Directive A → List the qualities of the web that the web design excerpt says should be embraced as features rather than fought as bugs.
Directive B → In the web design excerpt, rewrite the paragraph beginning "Fifteen years ago, John Allsopp published" as a short bulleted list that keeps its main facts.
Directive C → Write the next part of the web design excerpt, picking up right after its final sentence.

-- start of Excerpt to read --

We once took on the tropes of print design and tried to apply them to the web. I fear that today we run the risk of treating web development no different to other kinds of software development, ignoring the strengths of the web that John highlighted for us. Flexibility, ubiquity, and uncertainty: don’t fight them as bugs; embrace them as features.

Have you published a response to this? :

Responses

Jason Garber

Fifteen years ago, John Allsopp published “A Dao of Web Design” on A List Apart. In his seminal work, John calls for designers to embrace the Web’s inherent flexibility and “accept the ebb and flow of things.”

John specifically addresses the tension of this early era of Web design: traditional print designers sought to exert the same kind of absolute control over the display of webpages that they could over printed documents. John argues that this autocratic approach to design highlights a limitation of the medium:

The control which designers know in the print medium, and often desire in the web medium, is simply a function of the limitation of the printed page. We should embrace the fact that the web doesn’t have the same constraints, and design for this flexibility.

-- end of Excerpt to read --
-- start of Dataset entries --

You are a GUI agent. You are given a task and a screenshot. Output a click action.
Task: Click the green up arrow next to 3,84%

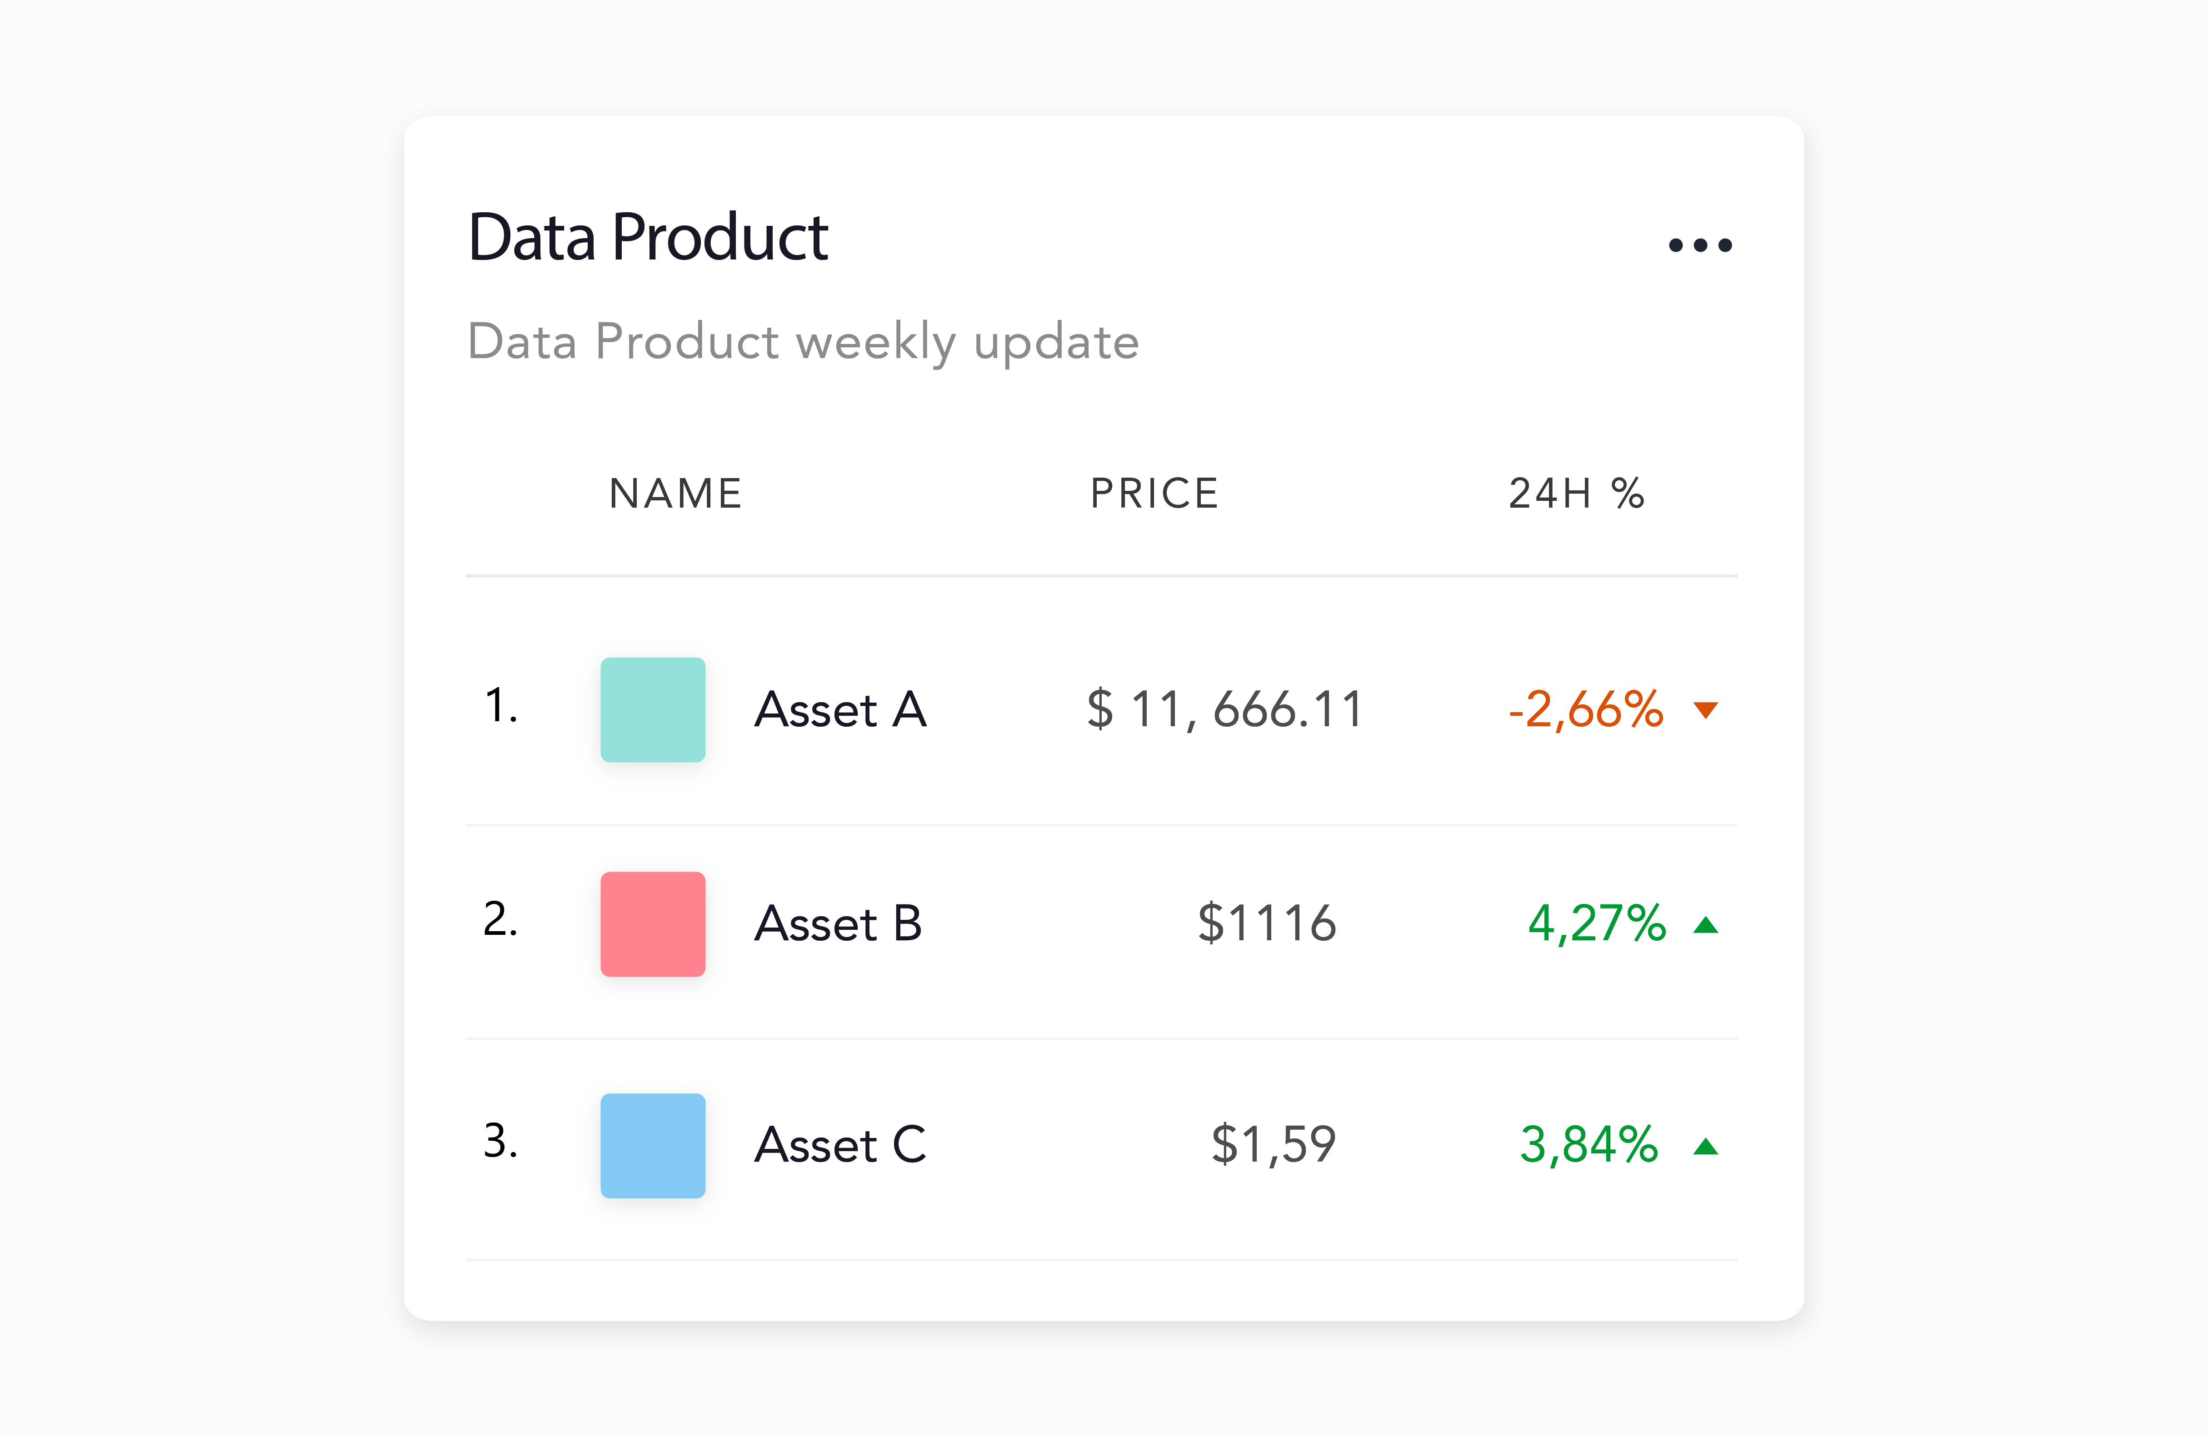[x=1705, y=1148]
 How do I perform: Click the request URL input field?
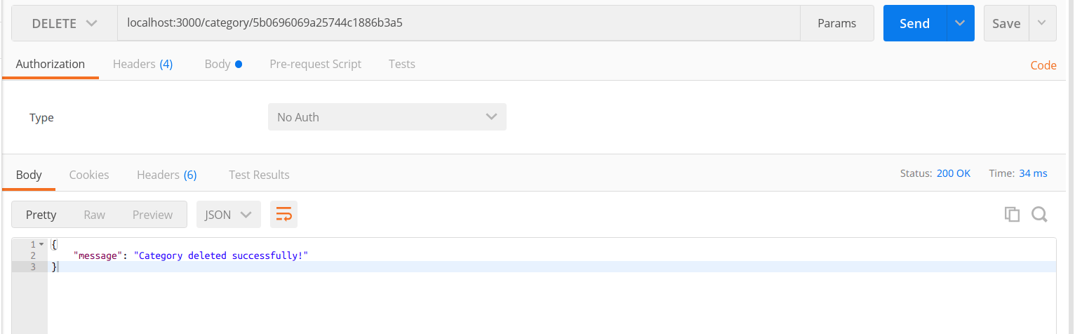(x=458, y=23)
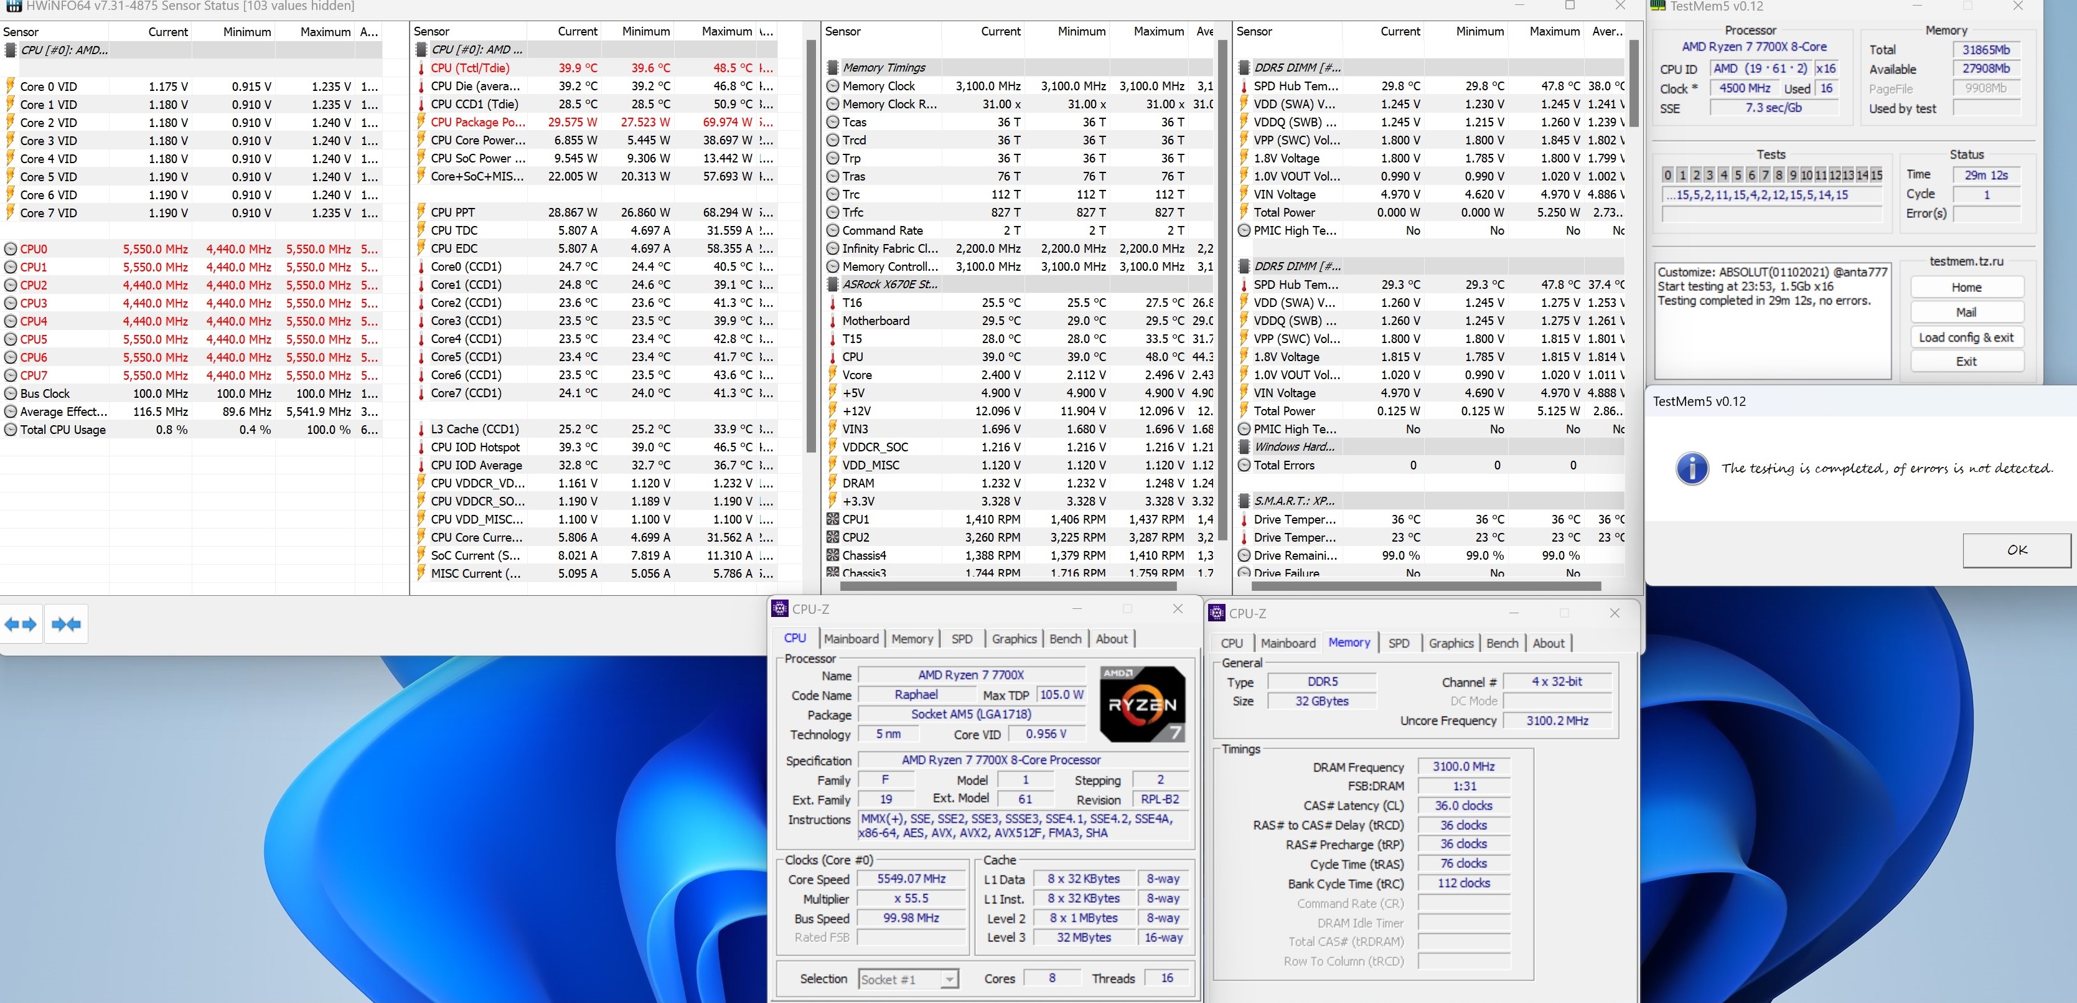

-- end of Dataset entries --

Answer A → Flexibility, ubiquity, uncertainty

Answer B →
- Fifteen years ago, John Allsopp published "A Dao of Web Design" on A List Apart.
- In this seminal work, he calls for designers to embrace the Web's inherent flexibility.
- He urges them to "accept the ebb and flow of things."

Answer C →
The Web is flexible by default; it always has been. In fact, the oldest known extant webpage is perfectly flexible. Or, as we’d call it today: responsive. We—designers, all of us—attempted to force the Web to play by the centuries-old rules and constraints of print media.

John, in his wisdom, saw the Web for what it was:

The web’s greatest strength, I believe, is often seen as a limitation, as a defect. It is the nature of the web to be flexible, and it should be our role as designers and developers to embrace this flexibility, and produce pages which, by being flexible, are accessible to all.

And on the topic of accessibility’s relationship to design:

Designing adaptable pages is designing accessible pages. And perhaps the great promise of the web, far from fulfilled as yet, is accessibility, regardless of difficulties, to information.

Words as true today as they were fifteen years ago.

“A Dao of Web Design” in 2015

To commemorate the fifteenth anniversary of “Dao,” A List Apart spoke with a bunch of great designers and got their thoughts on its impact and relevance.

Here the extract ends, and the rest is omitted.